Although I am not a fan of Apple, I give the company a major shout out today for its efforts to bump up its security efforts. It has added two-factor authentication to its Apple ID, which adds an extra layer of security to those accessing iTunes or the App Store.
According to ZDNet, the two-step verification will work this way:
Once enabled, a 4-digit code is sent via SMS, or the Find My iPhone app when a user successfully signs in with their Apple ID username and password on the My Apple ID website, or when making an iTunes, App Store, or iBookstore purchase from a new device. Users are given a 14-digit recovery code to use if they ever forget their password or lose access to their authorised devices.

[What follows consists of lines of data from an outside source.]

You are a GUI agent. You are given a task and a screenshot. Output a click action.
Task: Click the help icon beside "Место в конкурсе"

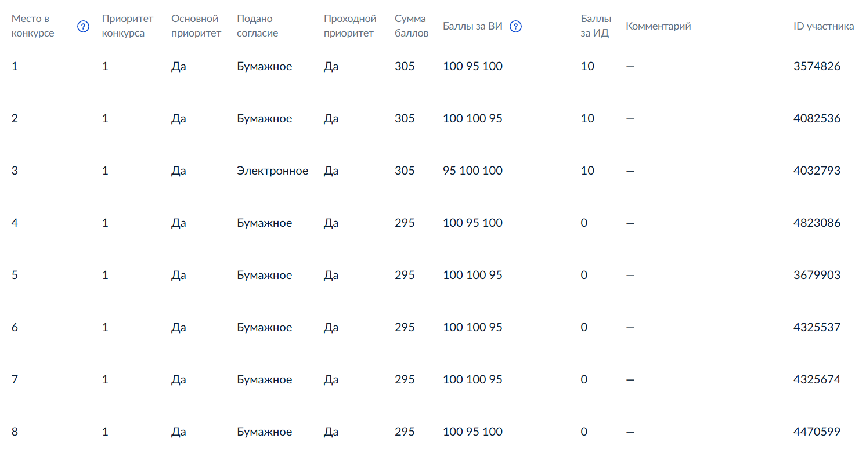84,26
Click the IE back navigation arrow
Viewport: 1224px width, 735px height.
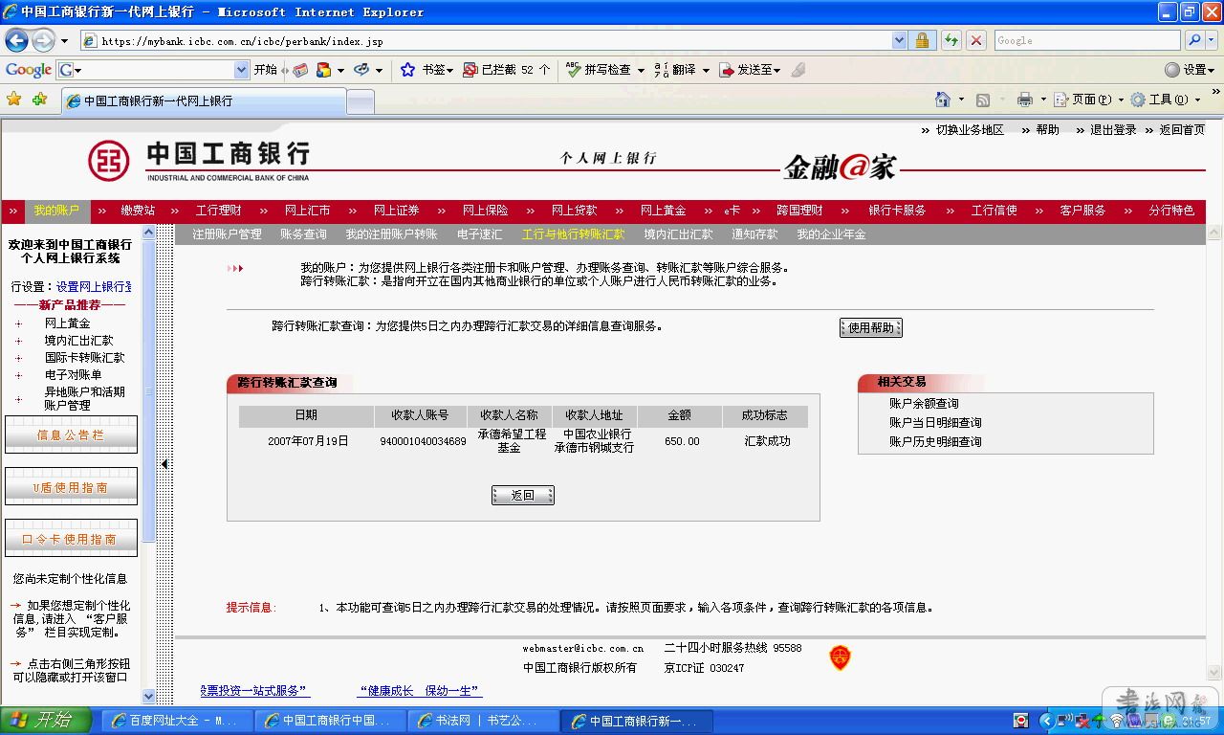[x=16, y=40]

Gone is the need to ask security questions to verify identity. That in itself is a positive security move, since security questions have become a risky form of identity verification, thanks largely to social media.
Two-factor authentication has been gaining a lot of popularity lately, as more companies are seeing that the old simple password system is leading to too many hacks and leaving customers vulnerable to attacks. I’m not saying that Apple is coming into the two-factor game late – the idea really is just picking up steam for mainstream applications – but considering that Apple has been a trailblazer in so many areas of technology, the company has been slow to adopt better security. Even this new security measure has a drawback: It isn’t the default. According to Kaspersky Lab’s ThreatPost:
The new Apple two-factor system is not enabled by default and users have to go into their Apple ID account settings and turn the feature on under the Password and Security option.
But it is a good step forward. And Apple really does need to step up its security game across all of its platforms. As the popularity of the Apple platform continues to grow, Mac OS and iOS are becoming a more frequent target of malware attacks.
Still, one step at a time. Or in this case, a two step.